5.3. Case Study Lifecycle
This tutorial aims to show the beginning, middle, and end of a single visualization using Matplotlib. We'll begin with some raw data and end by saving a figure of a customized visualization. Along the way we'll try to highlight some neat features and best-practices using Matplotlib.
Warning
This tutorial is based off of this excellent blog post by Chris Moffitt. It was transformed into this tutorial by Chris Holdgraf.
5.3.1. A note on the Object-Oriented API vs. Pyplot
Matplotlib has two interfaces. The first is an object-oriented (OO)
interface. In this case, we utilize an instance of axes.Axes
in order to render visualizations on an instance of figure.Figure
.
The second is based on MATLAB and uses a state-based interface. This is
encapsulated in the pyplot
module. See the pyplot tutorials for a more in-depth look at the pyplot
interface.
Most of the terms are straightforward but the main thing to remember is that:
The Figure is the final image that may contain 1 or more Axes.
The Axes represent an individual plot (don't confuse this with the word "axis", which refers to the x/y axis of a plot).
We call methods that do the plotting directly from the Axes, which gives us much more flexibility and power in customizing our plot.
In general, try to use the object-oriented interface over the pyplot interface.
5.3.2. Our data
We'll use the data from the post from which this tutorial was derived. It contains sales information for a number of companies.
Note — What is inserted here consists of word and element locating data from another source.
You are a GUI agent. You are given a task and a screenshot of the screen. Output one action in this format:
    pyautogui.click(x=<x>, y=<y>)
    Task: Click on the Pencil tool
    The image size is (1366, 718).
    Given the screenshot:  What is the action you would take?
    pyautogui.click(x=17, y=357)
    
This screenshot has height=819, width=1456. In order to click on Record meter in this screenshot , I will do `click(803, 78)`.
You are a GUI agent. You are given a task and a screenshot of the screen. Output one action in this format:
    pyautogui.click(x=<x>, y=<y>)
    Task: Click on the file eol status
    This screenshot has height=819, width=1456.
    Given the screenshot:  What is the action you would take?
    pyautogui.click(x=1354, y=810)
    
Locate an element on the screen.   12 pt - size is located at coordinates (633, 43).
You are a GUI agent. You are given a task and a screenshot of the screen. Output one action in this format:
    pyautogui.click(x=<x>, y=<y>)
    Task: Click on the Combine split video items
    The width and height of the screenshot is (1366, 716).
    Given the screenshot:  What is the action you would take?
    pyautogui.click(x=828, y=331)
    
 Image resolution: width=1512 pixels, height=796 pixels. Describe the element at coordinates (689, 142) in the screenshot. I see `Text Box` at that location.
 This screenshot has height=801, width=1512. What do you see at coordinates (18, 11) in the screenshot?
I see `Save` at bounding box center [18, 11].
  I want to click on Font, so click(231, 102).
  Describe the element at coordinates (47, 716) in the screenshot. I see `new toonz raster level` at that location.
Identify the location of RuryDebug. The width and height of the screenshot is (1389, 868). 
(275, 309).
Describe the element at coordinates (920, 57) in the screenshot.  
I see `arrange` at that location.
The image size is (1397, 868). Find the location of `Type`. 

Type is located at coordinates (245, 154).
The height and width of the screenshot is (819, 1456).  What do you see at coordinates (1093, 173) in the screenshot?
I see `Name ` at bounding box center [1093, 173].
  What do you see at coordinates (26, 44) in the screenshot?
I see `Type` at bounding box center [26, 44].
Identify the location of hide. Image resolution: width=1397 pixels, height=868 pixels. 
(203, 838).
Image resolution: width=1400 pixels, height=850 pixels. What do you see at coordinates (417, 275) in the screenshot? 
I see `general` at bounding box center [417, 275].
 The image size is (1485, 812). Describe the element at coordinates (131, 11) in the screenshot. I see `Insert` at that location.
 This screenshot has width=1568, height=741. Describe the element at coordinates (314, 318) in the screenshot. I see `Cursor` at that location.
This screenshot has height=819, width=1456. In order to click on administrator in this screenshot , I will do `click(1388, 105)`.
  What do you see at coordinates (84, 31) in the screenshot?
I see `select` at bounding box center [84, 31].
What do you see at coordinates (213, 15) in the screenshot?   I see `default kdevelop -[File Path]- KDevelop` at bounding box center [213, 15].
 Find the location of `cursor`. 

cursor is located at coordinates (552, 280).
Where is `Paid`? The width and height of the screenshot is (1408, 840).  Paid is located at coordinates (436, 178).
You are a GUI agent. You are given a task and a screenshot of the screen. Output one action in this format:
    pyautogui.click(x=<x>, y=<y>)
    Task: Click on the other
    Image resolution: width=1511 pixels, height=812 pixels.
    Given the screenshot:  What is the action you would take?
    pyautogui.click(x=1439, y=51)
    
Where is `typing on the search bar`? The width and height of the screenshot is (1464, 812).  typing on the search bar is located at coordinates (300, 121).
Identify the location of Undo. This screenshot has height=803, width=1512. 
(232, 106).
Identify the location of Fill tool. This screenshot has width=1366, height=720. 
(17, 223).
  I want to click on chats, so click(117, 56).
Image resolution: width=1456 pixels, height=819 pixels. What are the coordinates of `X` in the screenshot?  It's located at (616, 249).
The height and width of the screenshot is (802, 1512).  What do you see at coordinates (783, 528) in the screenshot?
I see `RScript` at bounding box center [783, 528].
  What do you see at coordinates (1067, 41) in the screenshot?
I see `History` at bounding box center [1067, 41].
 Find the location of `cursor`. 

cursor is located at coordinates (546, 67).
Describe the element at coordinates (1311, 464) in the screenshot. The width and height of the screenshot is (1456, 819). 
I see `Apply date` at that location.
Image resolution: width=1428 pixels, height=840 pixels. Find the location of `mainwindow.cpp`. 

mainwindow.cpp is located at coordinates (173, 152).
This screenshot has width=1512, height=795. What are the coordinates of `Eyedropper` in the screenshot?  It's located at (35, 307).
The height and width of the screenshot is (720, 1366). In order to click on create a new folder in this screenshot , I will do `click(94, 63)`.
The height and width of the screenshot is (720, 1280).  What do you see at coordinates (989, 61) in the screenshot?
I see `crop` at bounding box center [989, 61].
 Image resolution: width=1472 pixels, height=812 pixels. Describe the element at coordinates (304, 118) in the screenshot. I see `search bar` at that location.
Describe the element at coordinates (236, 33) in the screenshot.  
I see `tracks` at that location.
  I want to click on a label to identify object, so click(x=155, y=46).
import matplotlib.pyplot as plt
import numpy as np
from matplotlib.ticker import FuncFormatter
data = {
'Barton LLC': 109438.50,
'Frami, Hills and Schmidt': 103569.59,
'Fritsch, Russel and Anderson': 112214.71,
'Jerde-Hilpert': 112591.43,
'Keeling LLC': 100934.30,
'Koepp Ltd': 103660.54,
'Kulas Inc': 137351.96,
'Trantow-Barrows': 123381.38,
'White-Trantow': 135841.99,
'Will LLC': 104437.60,
}
group_data = list(data.values())
group_names = list(data.keys())
group_mean = np.mean(group_data)
5.3.3. Getting started
This data is naturally visualized as a barplot, with one bar per
group. To do this with the object-oriented approach, we'll first generate
an instance of figure.Figure
and
axes.Axes
. The Figure is like a canvas, and the Axes
is a part of that canvas on which we will make a particular visualization.
fig, ax = plt.subplots()
Now that we have an Axes instance, we can plot on top of it.
fig, ax = plt.subplots()
ax.barh(group_names, group_data)
5.3.4. Controlling the style
There are many styles available in Matplotlib in order to let you tailor
your visualization to your needs. To see a list of styles, we can use
pyplot.style
.
print(plt.style.available)
# ['seaborn-ticks', 'ggplot', 'dark_background', 'bmh', 'seaborn-poster',
# 'seaborn-notebook', 'fast', 'seaborn', 'classic', 'Solarize_Light2',
# 'seaborn-dark', 'seaborn-pastel', 'seaborn-muted', '_classic_test',
# 'seaborn-paper', 'seaborn-colorblind', 'seaborn-bright', 'seaborn-talk',
# 'seaborn-dark-palette', 'tableau-colorblind10', 'seaborn-darkgrid',
# 'seaborn-whitegrid', 'fivethirtyeight', 'grayscale', 'seaborn-white',
# 'seaborn-deep']
You can activate a style with the following:
plt.style.use('fivethirtyeight')
Now let's remake the above plot to see how it looks:
fig, ax = plt.subplots() ax.barh(group_names, group_data)
5.3.5. Customizing the plot
Now we've got a plot with the general look that we want, so let's fine-tune
it so that it's ready for print. First let's rotate the labels on the x-axis
so that they show up more clearly. We can gain access to these labels
with the axes.Axes.get_xticklabels
method:
fig, ax = plt.subplots() ax.barh(group_names, group_data) labels = ax.get_xticklabels()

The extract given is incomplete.